Malformation or misplacement of the thyroid

Thyroid dysgenesis is a cause of congenital hypothyroidism where the thyroid is missing (thyroid agenesis), ectopic, or severely underdeveloped. It should not be confused with iodine deficiency, or with other forms of congenital hypothyroidism, such as thyroid dyshormonogenesis, where the thyroid is present but not functioning correctly.

Congenital hypothyroidism caused by thyroid dysgenesis can be associated with PAX8.

==Ectopic thyroid==
An ectopic thyroid, also called accessory thyroid gland, is a form of thyroid dysgenesis in which an entire or parts of the thyroid located in another part of the body than what is the usual case. A completely ectopic thyroid gland may be located anywhere along the path of the descent of the thyroid during its embryological development, although it is most commonly located at the base of the tongue, just posterior to the foramen cecum of the tongue. In this location, an aberrant or ectopic thyroid gland is known as a lingual thyroid. If the thyroid fails to descend to even higher degree, then the resulting final resting point of the thyroid gland may be high in the neck, such as just below the hyoid bone. Parts of ectopic thyroid tissue ("accessory thyroid tissue") can also occur, and arises from remnants of the thyroglossal duct, and may appear anywhere along its original length. Accessory thyroid tissue may be functional, but is generally insufficient for normal function if the main thyroid gland is entirely removed.

Lingual thyroid is 4-7 times more common in females, with symptoms developing during puberty, pregnancy or menopause. Lingual thyroid may be asymptomatic, or give symptoms such as dysphagia (difficulty swallowing), dysphonia (difficulty talking) and dyspnea (difficulty breathing).

Tasks to complete:
A - According to the passage on thyroid dysgenesis, why should it not be confused with thyroid dyshormonogenesis?
B - From the passage on thyroid dysgenesis, retype the part that opens with the words containing "Lingual thyroid is" and closes with "dyspnea (difficulty breathing).".

Material supplied:

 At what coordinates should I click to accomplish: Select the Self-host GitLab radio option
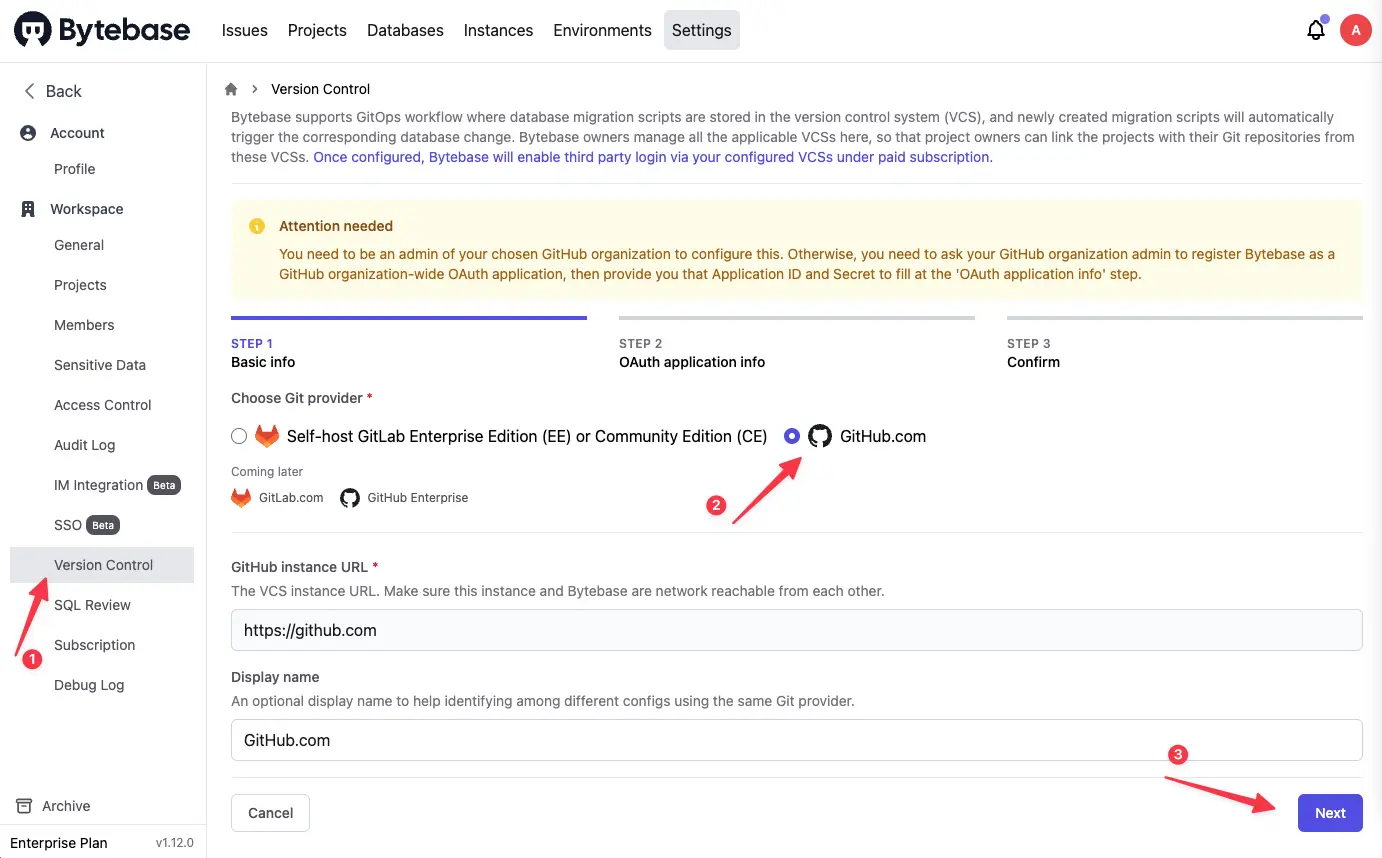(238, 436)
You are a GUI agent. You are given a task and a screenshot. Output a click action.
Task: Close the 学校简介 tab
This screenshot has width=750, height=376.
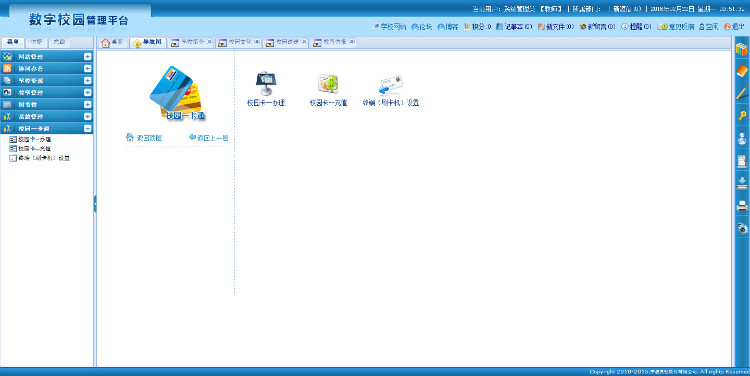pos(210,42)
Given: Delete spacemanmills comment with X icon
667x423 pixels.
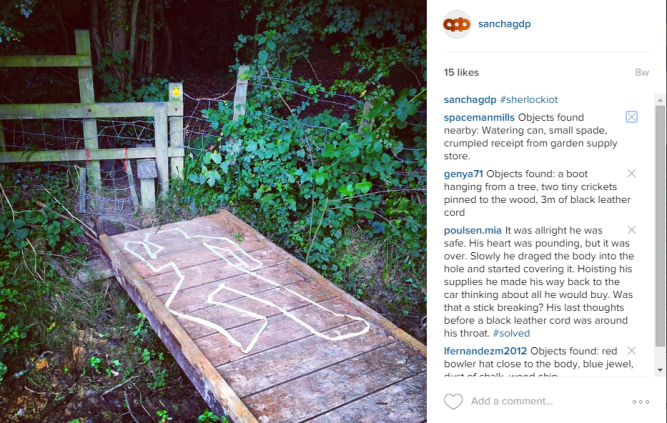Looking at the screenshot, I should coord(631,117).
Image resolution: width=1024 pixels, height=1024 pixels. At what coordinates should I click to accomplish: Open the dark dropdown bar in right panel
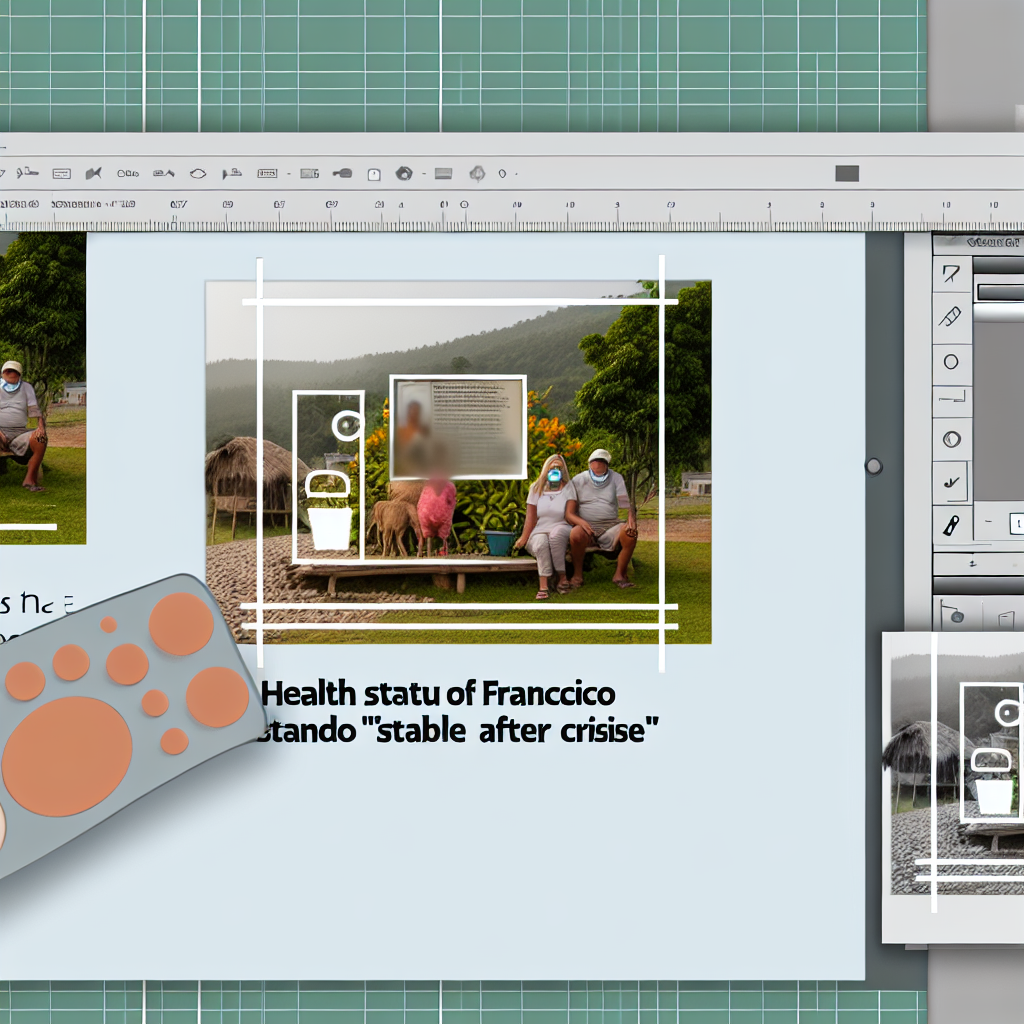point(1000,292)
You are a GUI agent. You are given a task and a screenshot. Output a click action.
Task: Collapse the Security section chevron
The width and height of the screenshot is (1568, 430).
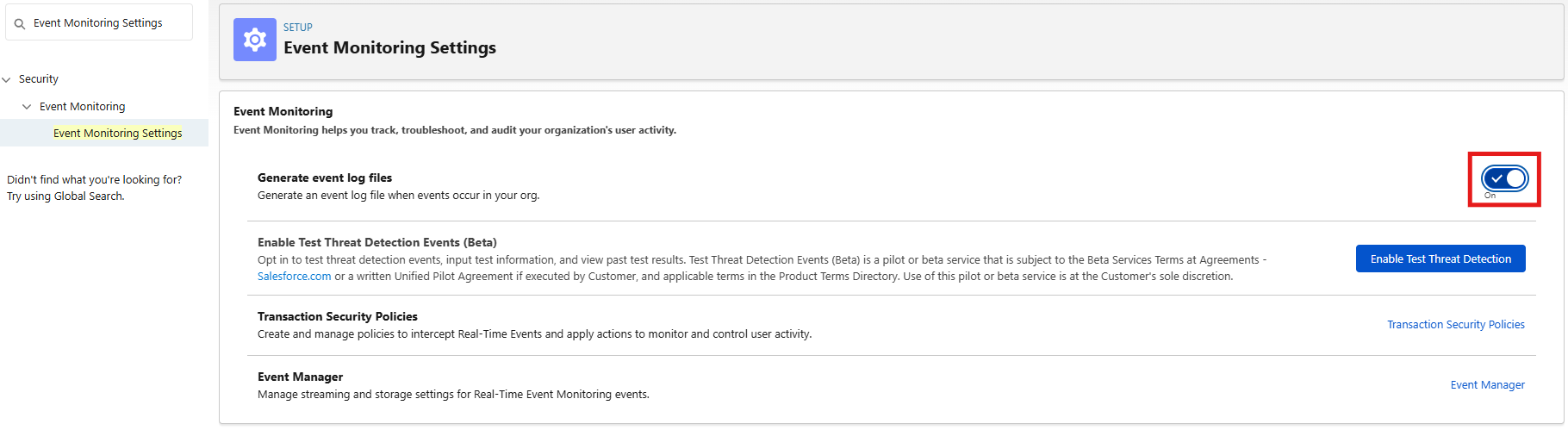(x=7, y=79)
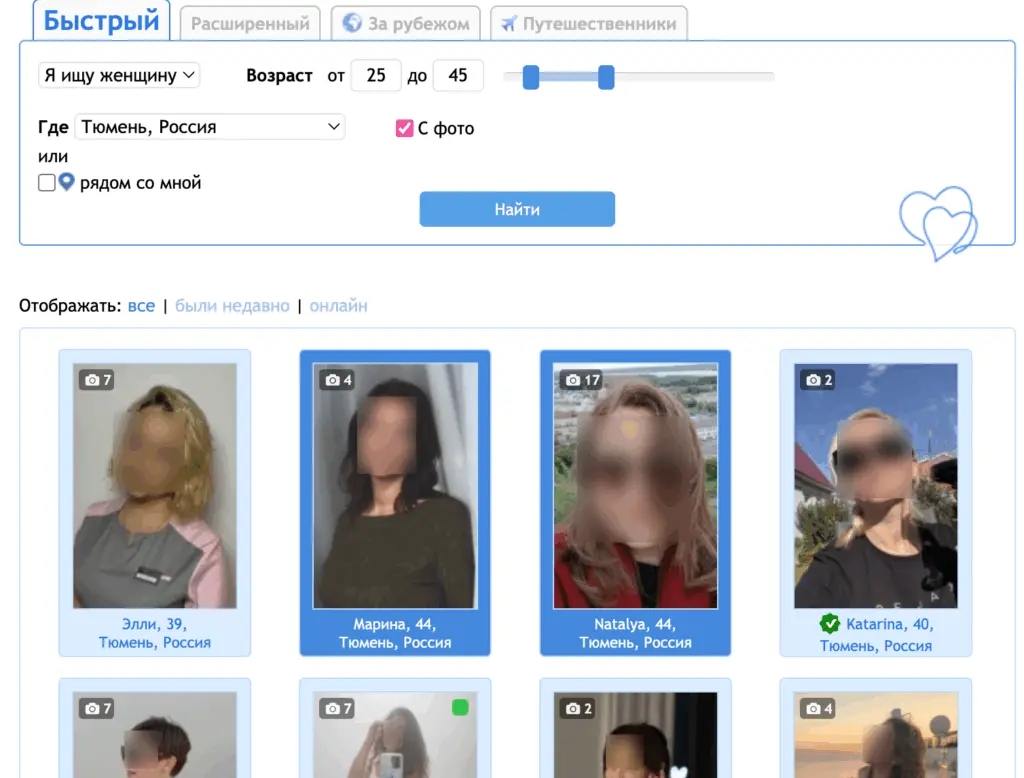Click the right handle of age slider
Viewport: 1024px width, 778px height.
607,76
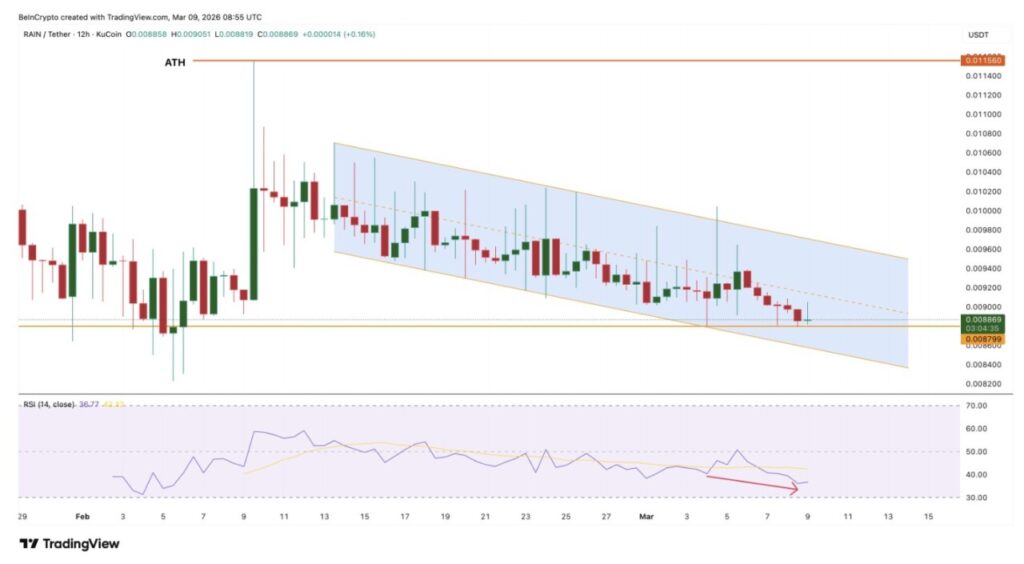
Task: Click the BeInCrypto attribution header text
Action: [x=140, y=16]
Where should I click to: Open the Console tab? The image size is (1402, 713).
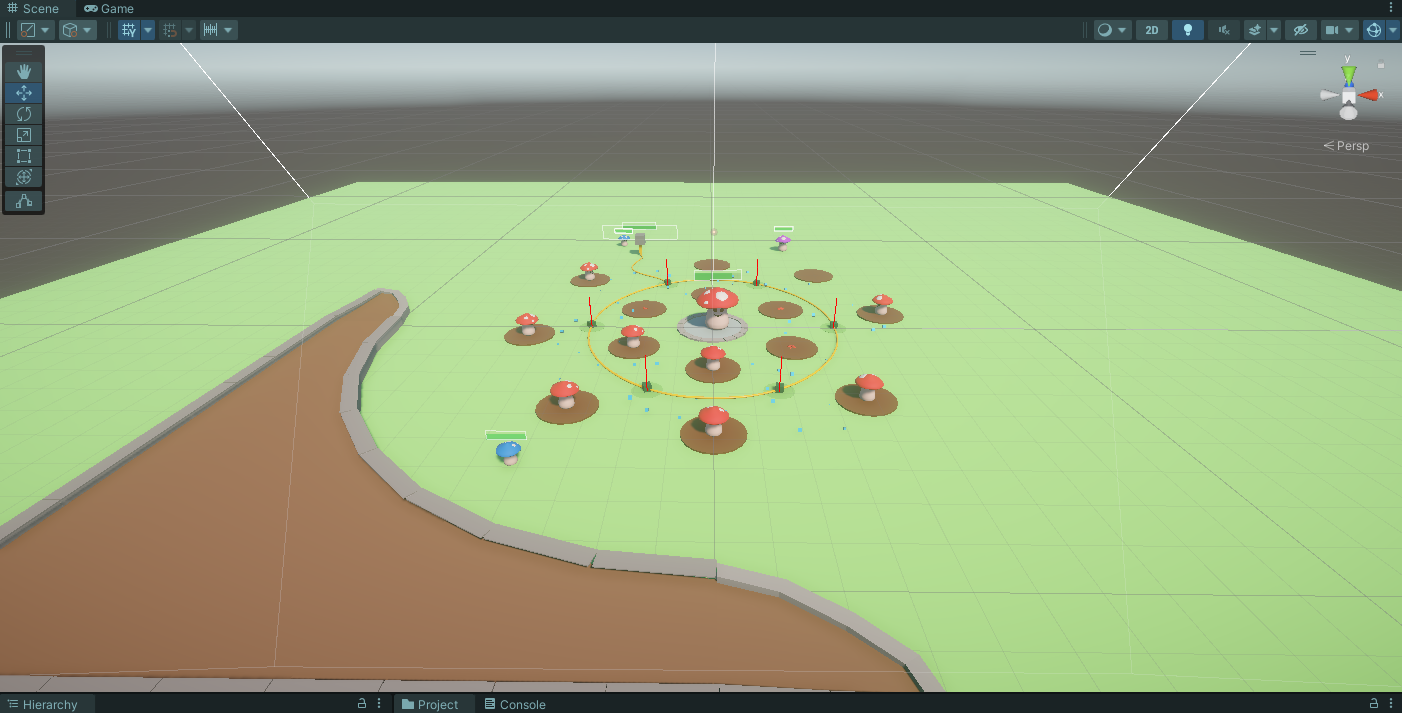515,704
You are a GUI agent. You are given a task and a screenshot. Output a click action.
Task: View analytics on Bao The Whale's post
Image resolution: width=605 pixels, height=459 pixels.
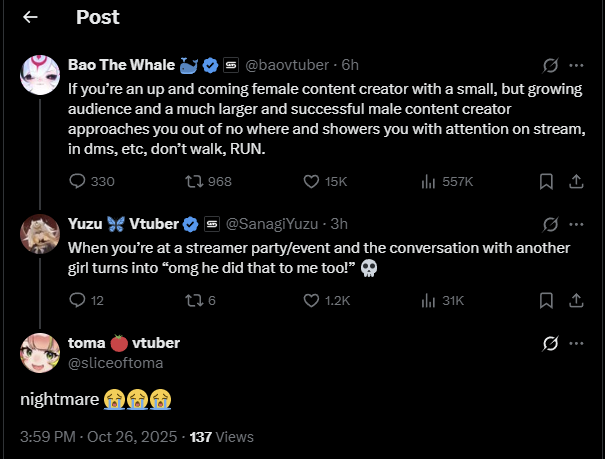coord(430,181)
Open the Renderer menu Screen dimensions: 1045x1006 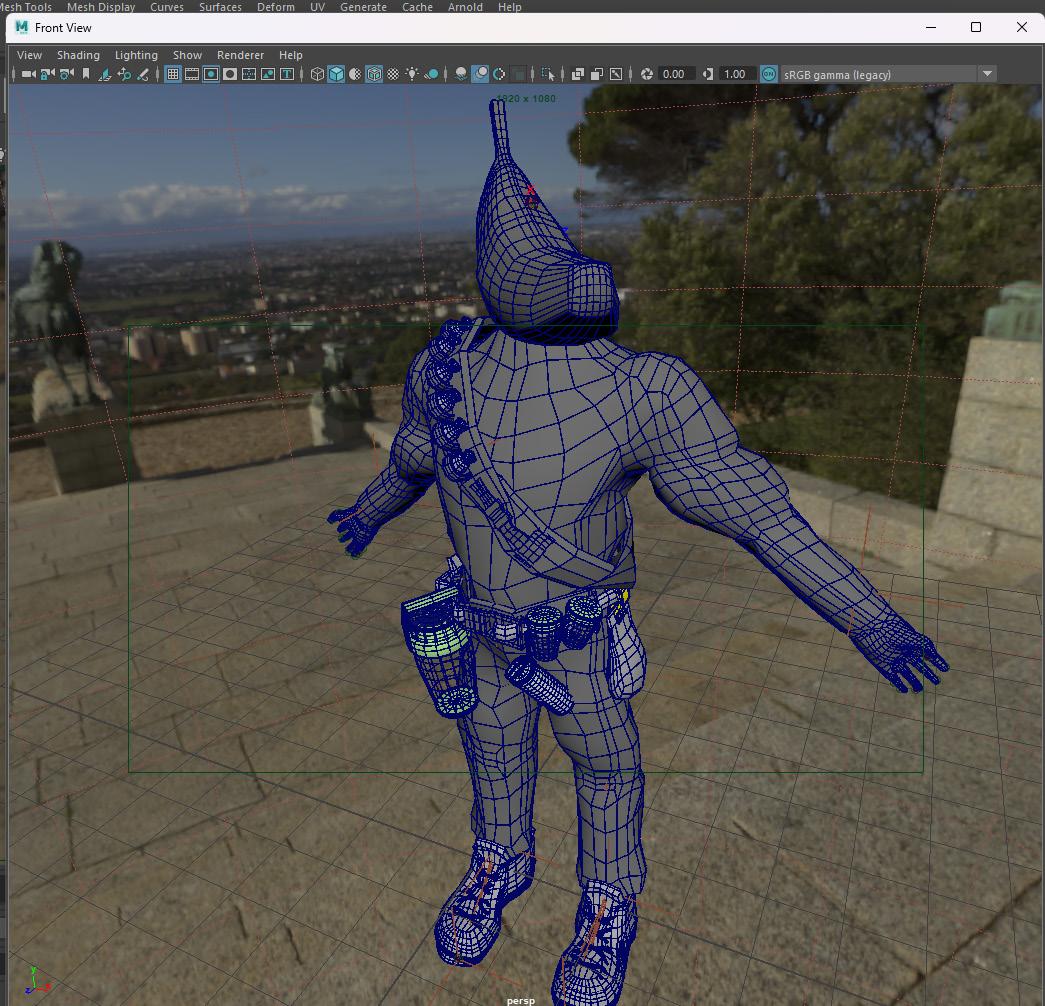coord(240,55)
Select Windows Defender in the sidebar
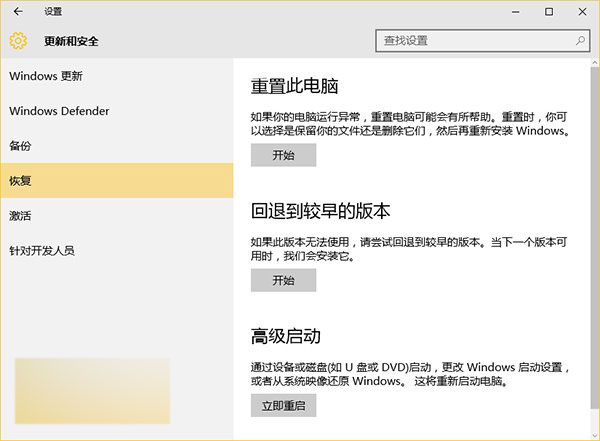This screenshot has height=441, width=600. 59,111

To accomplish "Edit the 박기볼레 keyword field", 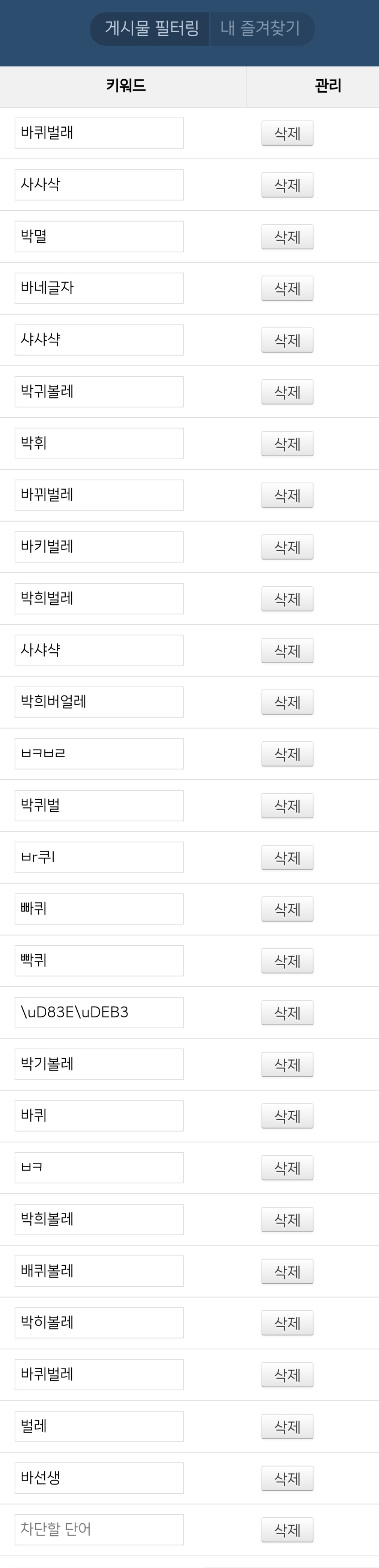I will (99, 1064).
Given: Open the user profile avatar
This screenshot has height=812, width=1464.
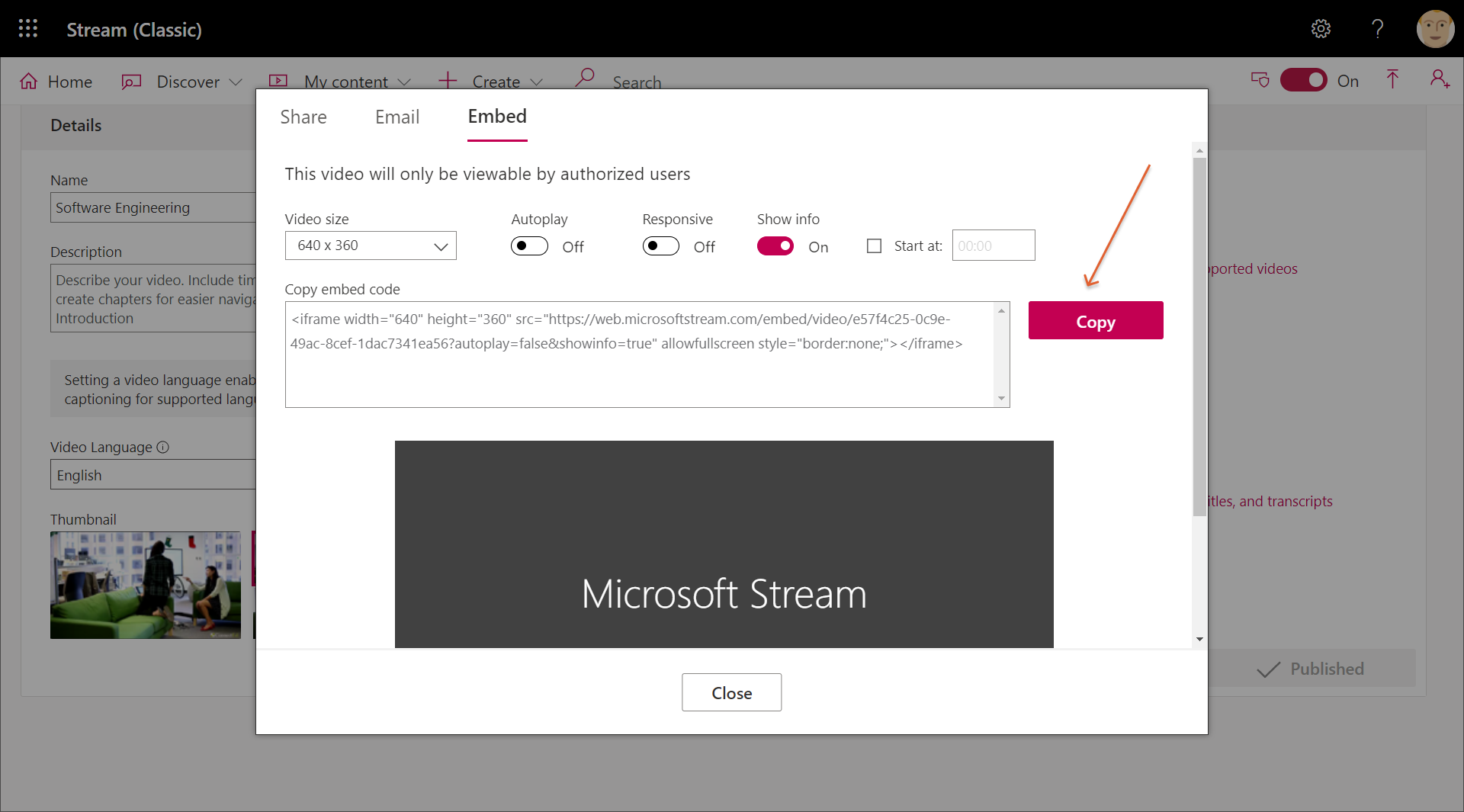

Responses:
A - In thyroid dysgenesis the thyroid is missing, ectopic, or severely underdeveloped. In thyroid dyshormonogenesis the thyroid is present but does not function correctly.

B -
Lingual thyroid is 4-7 times more common in females, with symptoms developing during puberty, pregnancy or menopause. Lingual thyroid may be asymptomatic, or give symptoms such as dysphagia (difficulty swallowing), dysphonia (difficulty talking) and dyspnea (difficulty breathing).